Though a milestone in the technology, the drug candidate is a long way from reaching the market. It faces many years of testing for effectiveness if all goes well in the early-stage study.

Embryonic stem cells have been at the center of funding controversies because the research involves destroying the embryos, which some have argued is akin to abortion, but many researchers consider embryonic stem cells the most versatile types of stem cells, because they can morph into any type of cell. Although federal funding for stem cell lines for research has been challenged in a lawsuit, companies such as Geron do not use government funding.

The company has said it plans to enroll eight to 10 patients in the study at sites nationwide. The trial will take about two years, with each patient being studied for one year. Early-stage clinical trials are primarily designed to test a therapy's safety. A successful safety test would lead to larger and longer studies that would focus on the effectiveness.

The treatment -- known as GRNOPC1 -- contains cells called oligodendrocyte progenitor cells. Those progenitor cells turn into oligodendrocytes, a type of cell that produces myelin, a coating that allows impulses to move along nerves. If GRNOPC1 works, the progenitor cells will produce new oligodendrocytes in the injured area of the patient's spine, potentially allowing for new movement.

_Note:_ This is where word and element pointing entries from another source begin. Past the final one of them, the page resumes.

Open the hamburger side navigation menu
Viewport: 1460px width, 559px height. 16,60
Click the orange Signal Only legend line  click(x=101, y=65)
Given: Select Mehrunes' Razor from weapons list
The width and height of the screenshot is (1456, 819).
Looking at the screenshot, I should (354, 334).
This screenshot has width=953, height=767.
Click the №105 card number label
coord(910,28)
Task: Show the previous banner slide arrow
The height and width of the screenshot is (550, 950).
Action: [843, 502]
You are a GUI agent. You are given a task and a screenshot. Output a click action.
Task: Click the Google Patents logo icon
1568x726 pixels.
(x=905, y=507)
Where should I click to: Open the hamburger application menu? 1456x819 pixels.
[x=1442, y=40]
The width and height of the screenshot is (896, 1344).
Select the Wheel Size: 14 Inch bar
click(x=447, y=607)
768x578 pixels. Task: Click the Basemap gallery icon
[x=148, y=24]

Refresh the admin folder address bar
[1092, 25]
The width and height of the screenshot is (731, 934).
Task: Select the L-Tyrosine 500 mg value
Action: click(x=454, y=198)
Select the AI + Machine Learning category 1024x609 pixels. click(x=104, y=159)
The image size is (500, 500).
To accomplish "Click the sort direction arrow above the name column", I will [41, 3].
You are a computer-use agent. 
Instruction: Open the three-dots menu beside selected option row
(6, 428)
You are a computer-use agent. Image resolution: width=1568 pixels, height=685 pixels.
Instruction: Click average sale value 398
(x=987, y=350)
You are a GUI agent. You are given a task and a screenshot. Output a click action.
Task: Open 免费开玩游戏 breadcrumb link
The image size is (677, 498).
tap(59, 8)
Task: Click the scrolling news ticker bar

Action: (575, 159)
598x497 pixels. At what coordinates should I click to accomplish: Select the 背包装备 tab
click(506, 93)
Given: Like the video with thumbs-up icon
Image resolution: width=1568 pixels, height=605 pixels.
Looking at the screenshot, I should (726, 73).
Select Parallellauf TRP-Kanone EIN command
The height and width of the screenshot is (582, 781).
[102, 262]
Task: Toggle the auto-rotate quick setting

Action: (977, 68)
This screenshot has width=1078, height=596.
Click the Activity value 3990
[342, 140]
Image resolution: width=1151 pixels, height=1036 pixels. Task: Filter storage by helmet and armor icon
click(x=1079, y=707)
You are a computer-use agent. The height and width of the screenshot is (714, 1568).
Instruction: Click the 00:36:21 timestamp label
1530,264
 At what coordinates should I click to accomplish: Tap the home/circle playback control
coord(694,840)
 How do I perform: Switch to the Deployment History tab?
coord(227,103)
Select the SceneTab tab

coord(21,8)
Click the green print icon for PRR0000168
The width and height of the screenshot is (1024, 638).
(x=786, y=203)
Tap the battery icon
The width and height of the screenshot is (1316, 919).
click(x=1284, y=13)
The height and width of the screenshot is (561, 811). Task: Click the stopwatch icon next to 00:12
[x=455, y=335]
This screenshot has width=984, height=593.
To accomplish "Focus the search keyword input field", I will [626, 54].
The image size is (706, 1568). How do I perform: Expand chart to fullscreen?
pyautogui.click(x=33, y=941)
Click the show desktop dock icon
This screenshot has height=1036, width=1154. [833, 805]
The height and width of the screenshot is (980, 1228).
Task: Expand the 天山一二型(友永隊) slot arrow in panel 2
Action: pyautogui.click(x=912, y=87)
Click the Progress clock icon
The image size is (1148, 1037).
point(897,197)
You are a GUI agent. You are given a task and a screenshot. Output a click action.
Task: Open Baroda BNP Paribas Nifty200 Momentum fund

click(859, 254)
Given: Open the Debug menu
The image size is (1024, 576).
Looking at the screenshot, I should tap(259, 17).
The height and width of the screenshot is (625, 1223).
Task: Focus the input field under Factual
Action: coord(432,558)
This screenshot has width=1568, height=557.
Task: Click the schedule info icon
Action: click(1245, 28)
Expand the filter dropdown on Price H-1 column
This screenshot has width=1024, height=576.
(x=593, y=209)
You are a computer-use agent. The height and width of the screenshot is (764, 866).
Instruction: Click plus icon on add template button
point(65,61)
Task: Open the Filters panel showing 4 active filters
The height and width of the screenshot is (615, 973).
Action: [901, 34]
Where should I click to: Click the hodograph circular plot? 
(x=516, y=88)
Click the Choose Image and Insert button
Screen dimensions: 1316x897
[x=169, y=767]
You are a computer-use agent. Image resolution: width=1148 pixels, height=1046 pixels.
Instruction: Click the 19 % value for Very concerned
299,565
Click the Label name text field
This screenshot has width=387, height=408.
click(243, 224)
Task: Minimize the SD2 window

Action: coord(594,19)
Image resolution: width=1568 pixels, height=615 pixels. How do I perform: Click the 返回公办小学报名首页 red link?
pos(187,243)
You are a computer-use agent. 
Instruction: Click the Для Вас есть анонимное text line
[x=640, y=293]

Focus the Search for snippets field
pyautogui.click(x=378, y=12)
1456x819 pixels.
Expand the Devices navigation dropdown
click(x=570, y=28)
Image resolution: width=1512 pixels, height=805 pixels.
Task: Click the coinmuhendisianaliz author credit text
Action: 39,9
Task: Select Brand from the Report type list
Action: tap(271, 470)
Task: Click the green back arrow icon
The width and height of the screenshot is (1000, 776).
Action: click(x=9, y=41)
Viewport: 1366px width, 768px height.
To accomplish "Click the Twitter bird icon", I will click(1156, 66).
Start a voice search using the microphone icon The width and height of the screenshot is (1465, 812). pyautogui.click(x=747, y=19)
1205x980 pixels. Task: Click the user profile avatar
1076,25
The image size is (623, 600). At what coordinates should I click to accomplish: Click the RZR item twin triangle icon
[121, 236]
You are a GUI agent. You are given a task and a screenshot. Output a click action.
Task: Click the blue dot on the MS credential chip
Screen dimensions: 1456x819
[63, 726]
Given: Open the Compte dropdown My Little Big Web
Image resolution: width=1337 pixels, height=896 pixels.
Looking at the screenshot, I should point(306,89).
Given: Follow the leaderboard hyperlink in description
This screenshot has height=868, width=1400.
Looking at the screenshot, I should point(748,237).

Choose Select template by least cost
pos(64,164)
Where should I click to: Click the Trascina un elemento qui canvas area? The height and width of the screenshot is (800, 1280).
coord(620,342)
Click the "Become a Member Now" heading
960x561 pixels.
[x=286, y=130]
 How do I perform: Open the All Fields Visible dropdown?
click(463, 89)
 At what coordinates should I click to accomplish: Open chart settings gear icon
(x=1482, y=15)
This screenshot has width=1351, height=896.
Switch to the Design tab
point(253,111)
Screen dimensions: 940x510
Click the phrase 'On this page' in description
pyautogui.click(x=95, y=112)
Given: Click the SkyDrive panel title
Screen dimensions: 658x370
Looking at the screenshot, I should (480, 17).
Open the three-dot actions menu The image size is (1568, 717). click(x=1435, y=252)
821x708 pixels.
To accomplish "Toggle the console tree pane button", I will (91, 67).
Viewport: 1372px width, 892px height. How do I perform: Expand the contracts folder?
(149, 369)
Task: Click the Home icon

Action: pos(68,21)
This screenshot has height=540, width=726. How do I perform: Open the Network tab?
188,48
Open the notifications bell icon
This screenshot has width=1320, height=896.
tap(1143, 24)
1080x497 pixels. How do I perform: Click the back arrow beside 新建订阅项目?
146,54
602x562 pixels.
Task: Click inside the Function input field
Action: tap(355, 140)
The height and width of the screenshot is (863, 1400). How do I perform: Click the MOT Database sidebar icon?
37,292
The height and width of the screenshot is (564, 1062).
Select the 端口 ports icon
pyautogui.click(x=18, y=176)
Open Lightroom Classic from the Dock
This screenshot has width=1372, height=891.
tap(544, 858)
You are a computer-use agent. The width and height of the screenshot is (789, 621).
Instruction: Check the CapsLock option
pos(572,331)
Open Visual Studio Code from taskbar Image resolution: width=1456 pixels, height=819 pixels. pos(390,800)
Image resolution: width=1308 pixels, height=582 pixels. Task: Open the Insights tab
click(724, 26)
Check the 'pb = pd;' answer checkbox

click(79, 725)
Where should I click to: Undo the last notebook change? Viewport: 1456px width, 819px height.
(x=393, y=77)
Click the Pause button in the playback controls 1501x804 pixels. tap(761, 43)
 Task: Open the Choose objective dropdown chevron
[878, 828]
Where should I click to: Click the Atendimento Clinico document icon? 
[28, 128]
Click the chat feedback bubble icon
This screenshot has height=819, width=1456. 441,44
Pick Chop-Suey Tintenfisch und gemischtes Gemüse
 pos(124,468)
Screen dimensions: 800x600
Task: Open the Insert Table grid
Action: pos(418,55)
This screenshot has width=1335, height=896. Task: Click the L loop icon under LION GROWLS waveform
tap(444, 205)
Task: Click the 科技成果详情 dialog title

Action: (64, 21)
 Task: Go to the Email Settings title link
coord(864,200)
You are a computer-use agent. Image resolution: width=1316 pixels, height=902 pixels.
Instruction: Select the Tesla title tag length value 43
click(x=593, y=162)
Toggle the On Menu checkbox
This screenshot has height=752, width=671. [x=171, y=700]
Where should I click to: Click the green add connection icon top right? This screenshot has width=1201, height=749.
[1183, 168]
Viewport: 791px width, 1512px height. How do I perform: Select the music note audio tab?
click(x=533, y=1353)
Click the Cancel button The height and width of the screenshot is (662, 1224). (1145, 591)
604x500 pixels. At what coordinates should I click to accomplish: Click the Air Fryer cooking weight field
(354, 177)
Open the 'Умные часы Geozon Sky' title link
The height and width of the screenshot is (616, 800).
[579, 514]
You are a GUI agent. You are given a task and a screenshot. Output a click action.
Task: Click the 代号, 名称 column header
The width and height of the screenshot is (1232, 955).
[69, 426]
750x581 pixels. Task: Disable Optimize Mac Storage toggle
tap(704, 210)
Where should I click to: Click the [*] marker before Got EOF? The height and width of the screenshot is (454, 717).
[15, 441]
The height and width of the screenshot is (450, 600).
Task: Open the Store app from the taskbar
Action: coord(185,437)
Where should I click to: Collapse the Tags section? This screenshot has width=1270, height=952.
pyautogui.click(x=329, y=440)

The therapy will be injected into the patients' spines one to two weeks after they suffer an injury between their third and 10th thoracic vertebrae, or roughly the middle to upper back. Later trials would include patients with less severe spinal injuries and damage to other parts of the spine.

Geron, based in Menlo Park, Calif., is among several companies focusing on embryonic stem cell therapy as medical treatments. Advanced Cell Technology Inc. hopes to develop the embryonic stem cell therapy called retinal pigment epithelium, or RPE. That therapy is designed to treat Stargart disease, an inherited condition that affects children and can lead to blindness in adulthood.

Other companies, such as StemCells Inc., are focusing on adult stem cells that can be gathered from a person's skin.